[PROMPT]
I'd like the data below restated word for word, with the pictures left out.
========================================================================
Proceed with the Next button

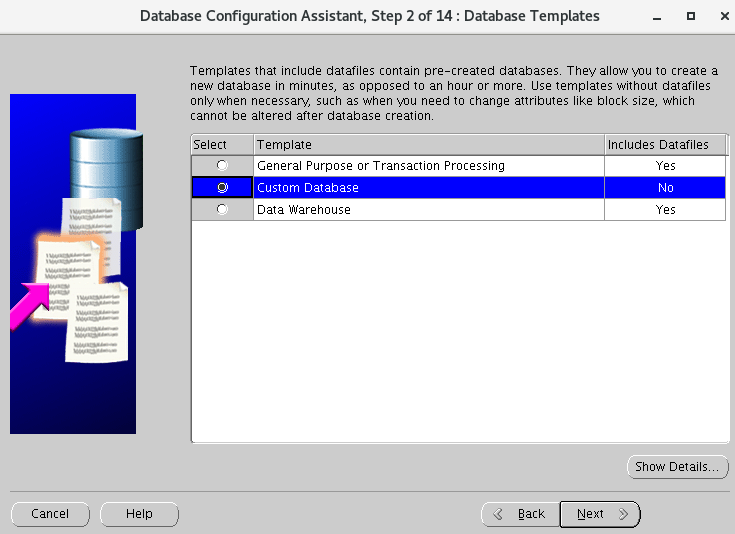tap(599, 514)
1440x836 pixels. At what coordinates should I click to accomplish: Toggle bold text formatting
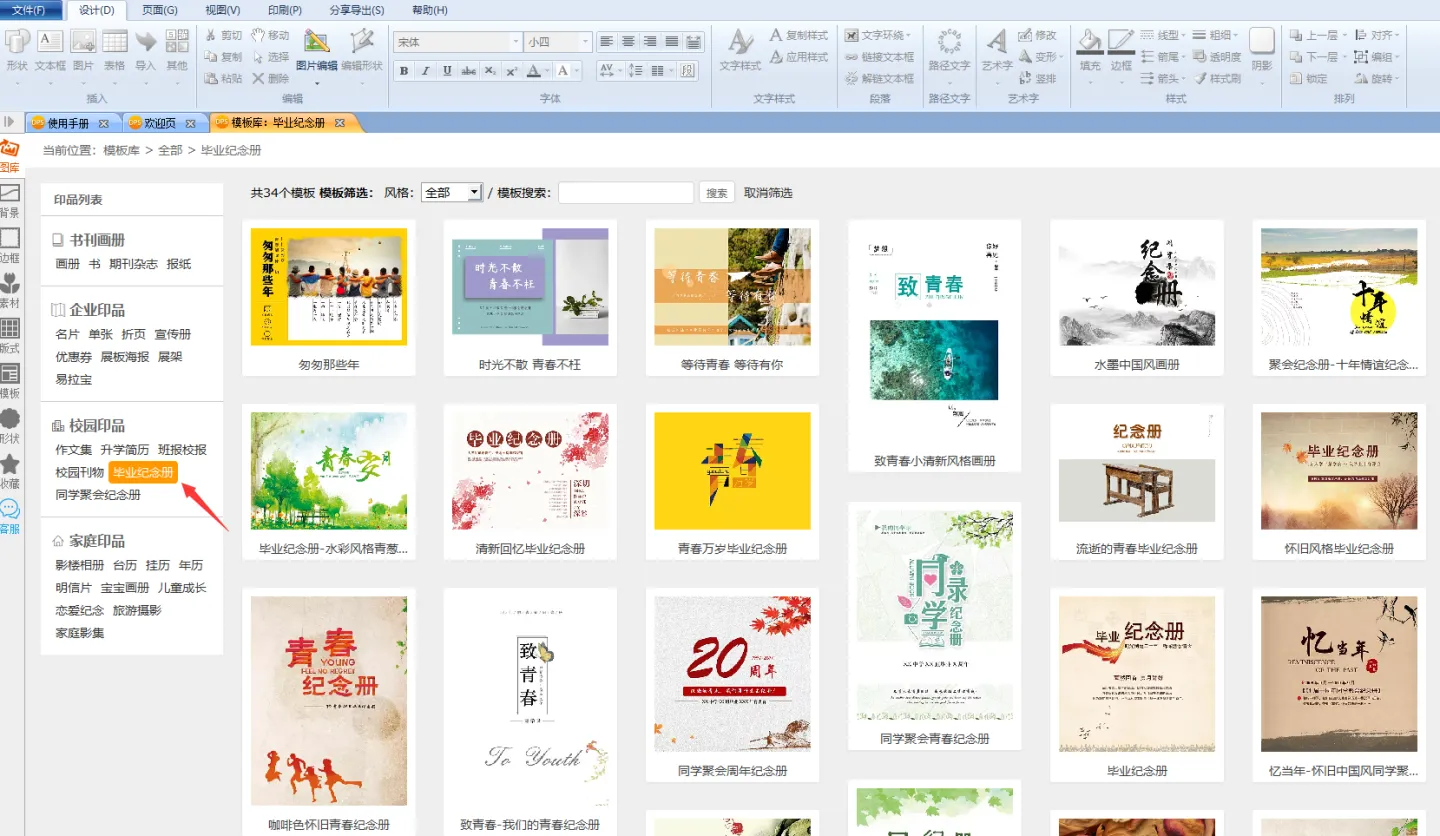[x=404, y=71]
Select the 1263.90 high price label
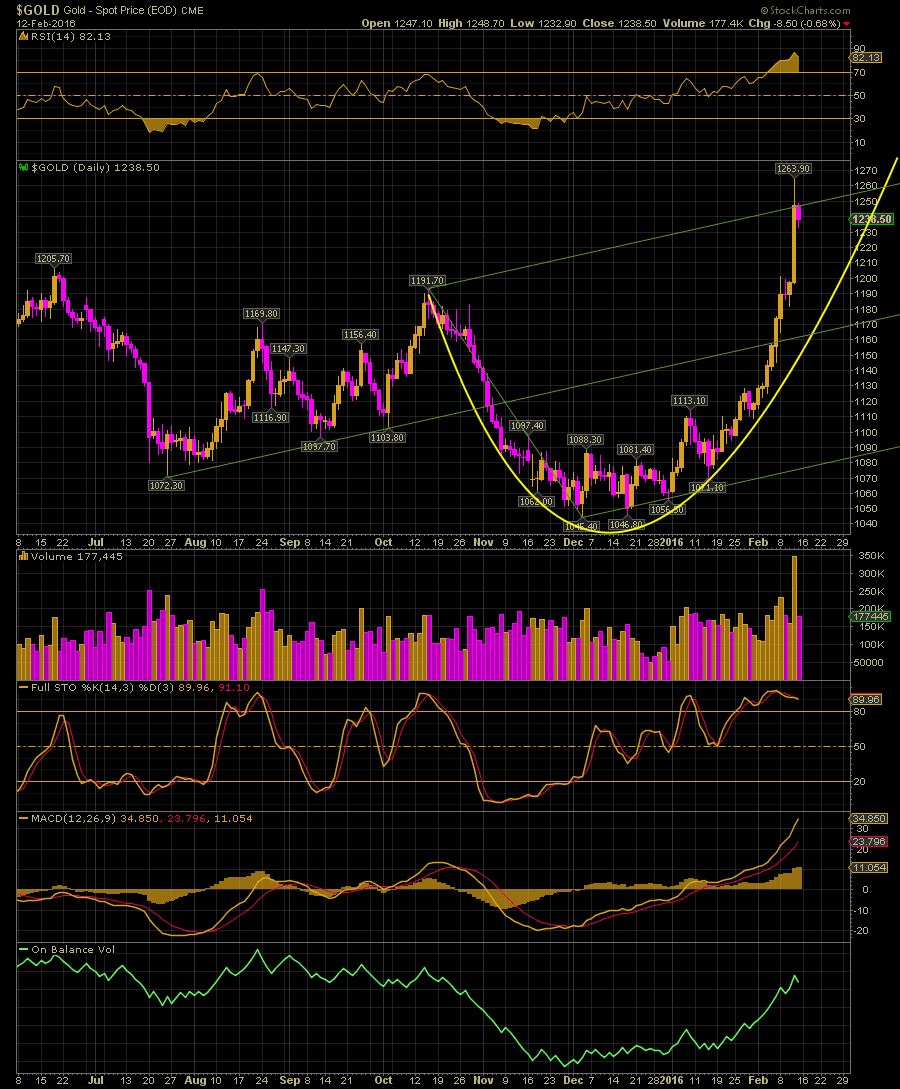 pos(793,168)
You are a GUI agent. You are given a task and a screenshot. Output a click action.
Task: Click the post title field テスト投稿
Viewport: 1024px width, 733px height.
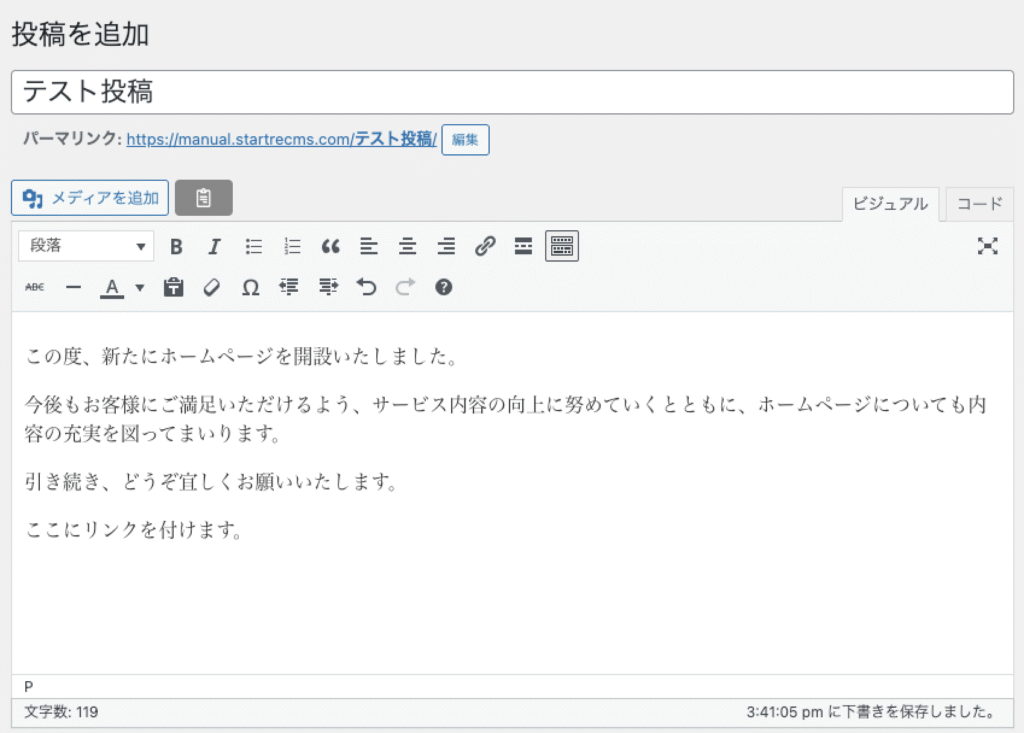coord(512,92)
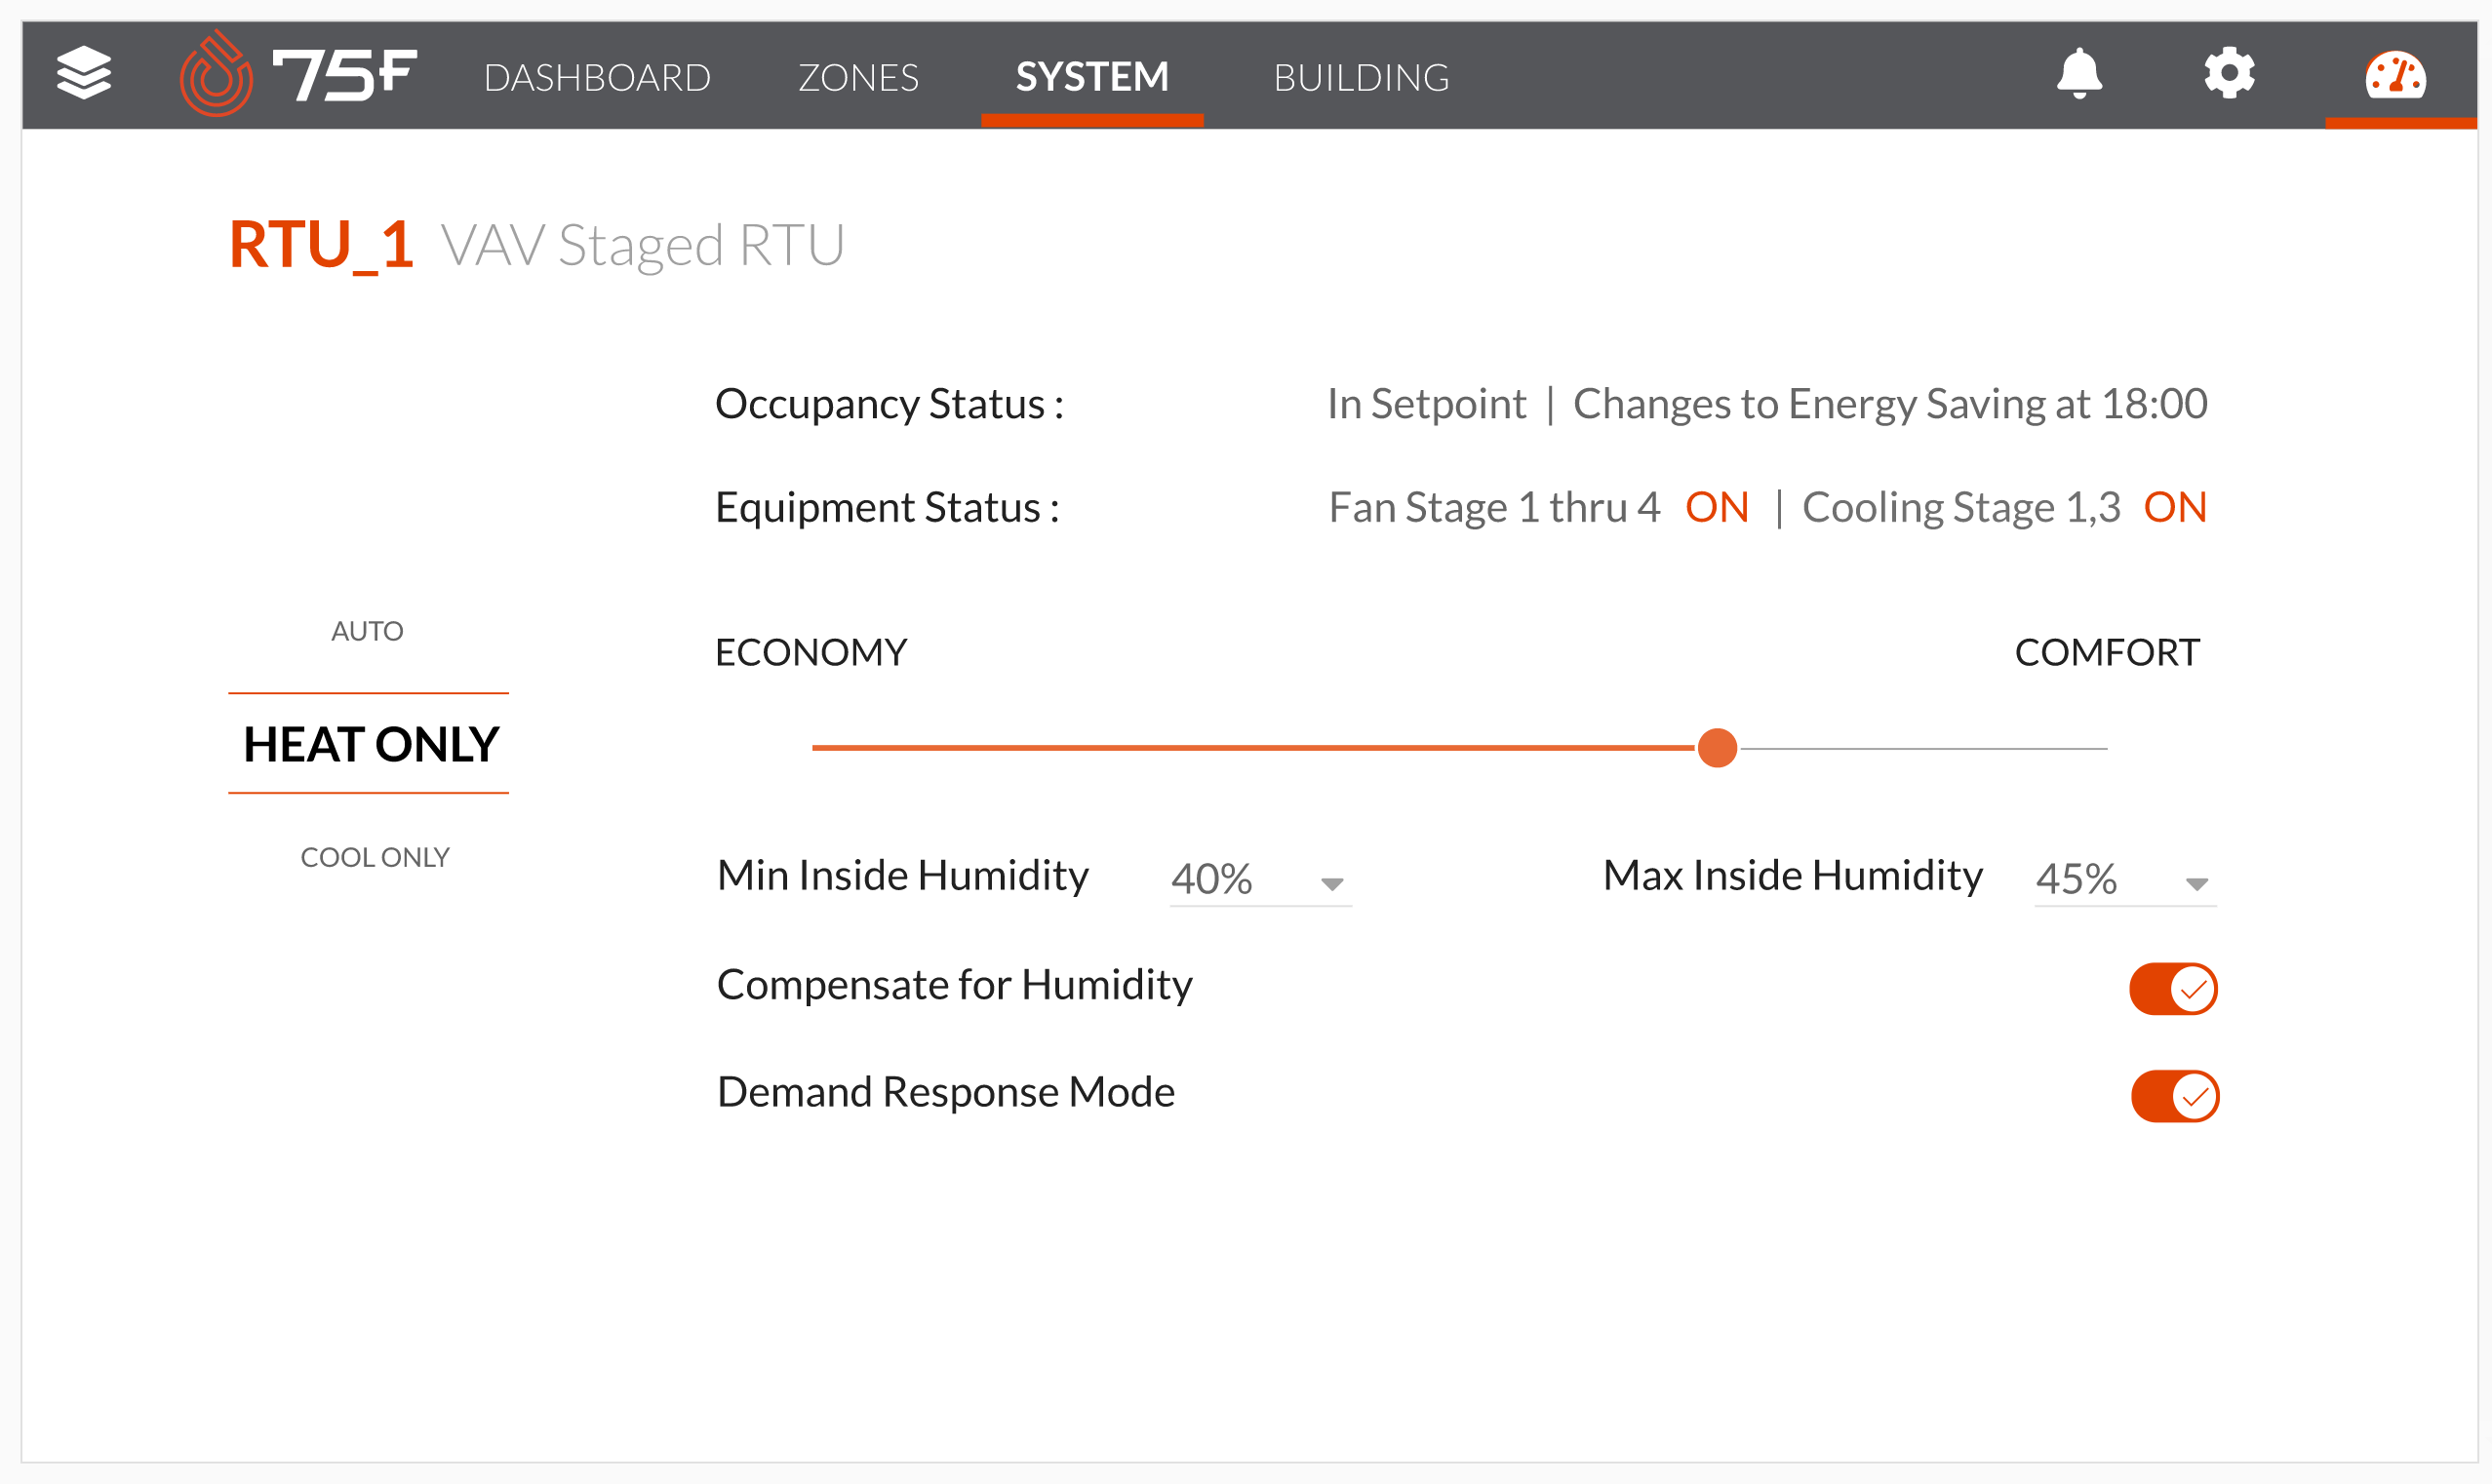Open the Min Inside Humidity dropdown
The image size is (2492, 1484).
click(x=1260, y=880)
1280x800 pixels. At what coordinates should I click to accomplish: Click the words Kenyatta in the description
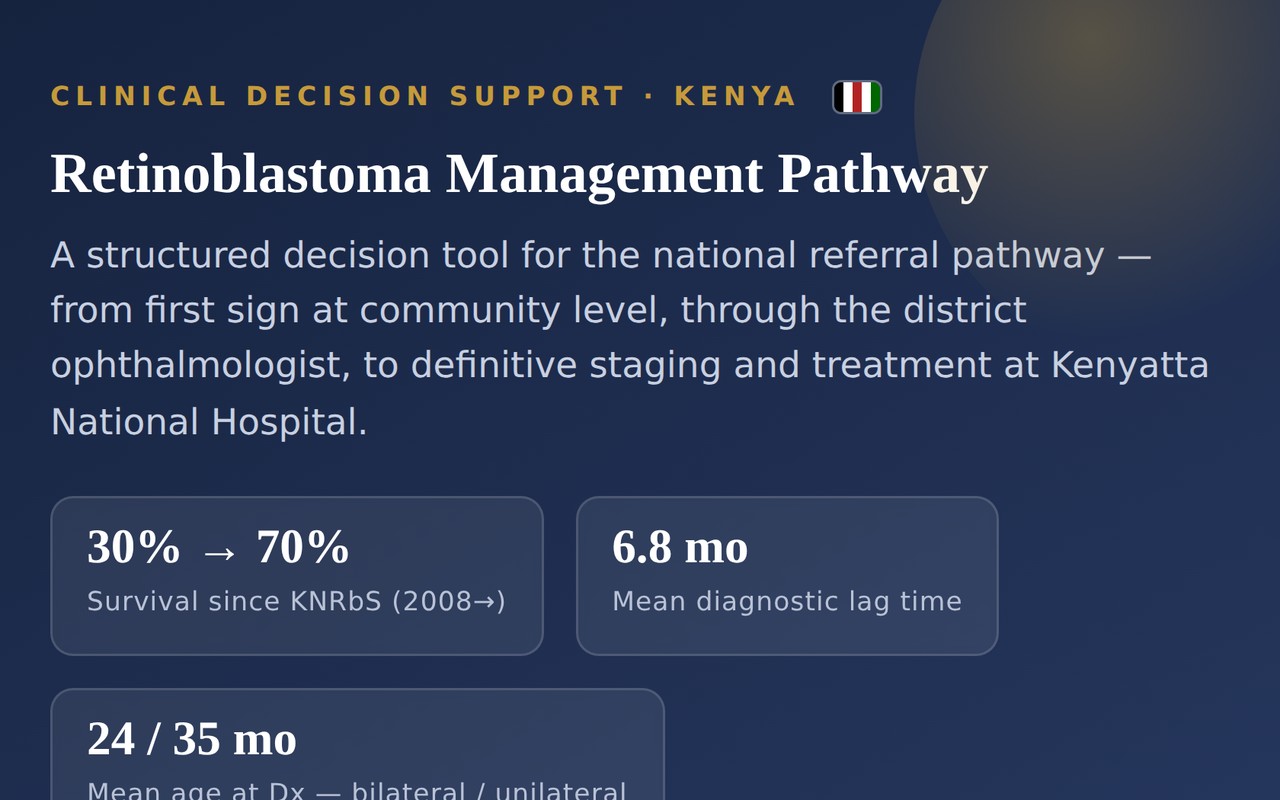(x=1129, y=365)

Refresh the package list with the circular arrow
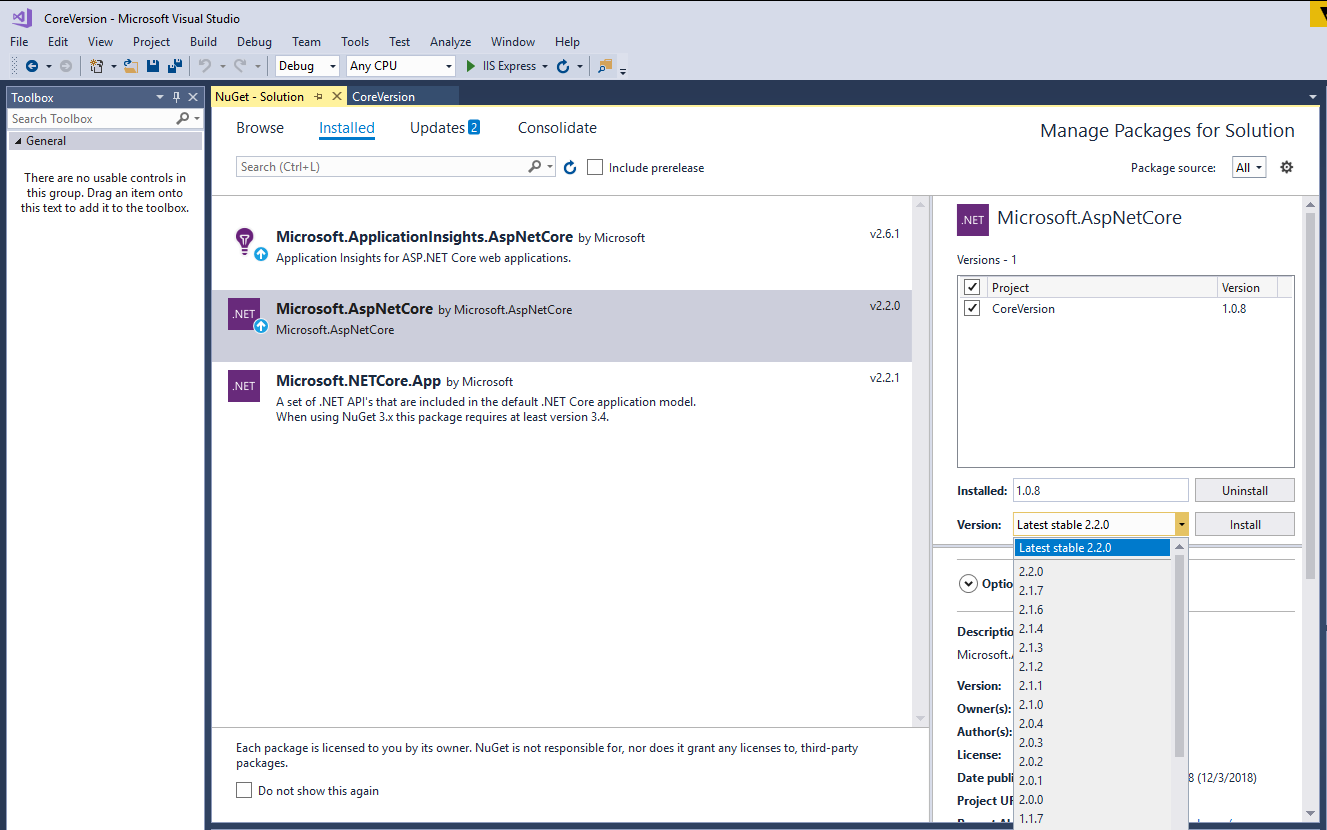(x=570, y=167)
========================================================================
[RESPONSE TO THE EXERCISE]
Proceed with the Next button

tap(599, 514)
1440x836 pixels. At what coordinates should I click to accomplish: Toggle bold text formatting
[x=404, y=71]
Select the 1263.90 high price label
 pos(793,168)
You are a GUI agent. You are given a task and a screenshot. Output a click action.
Task: Click the post title field テスト投稿
Viewport: 1024px width, 733px height.
coord(512,92)
Open the Min Inside Humidity dropdown
The image size is (2492, 1484).
click(x=1260, y=880)
1280x800 pixels. At what coordinates should I click to accomplish: Click the words Kenyatta in the description
(x=1129, y=365)

Refresh the package list with the circular arrow
(x=570, y=167)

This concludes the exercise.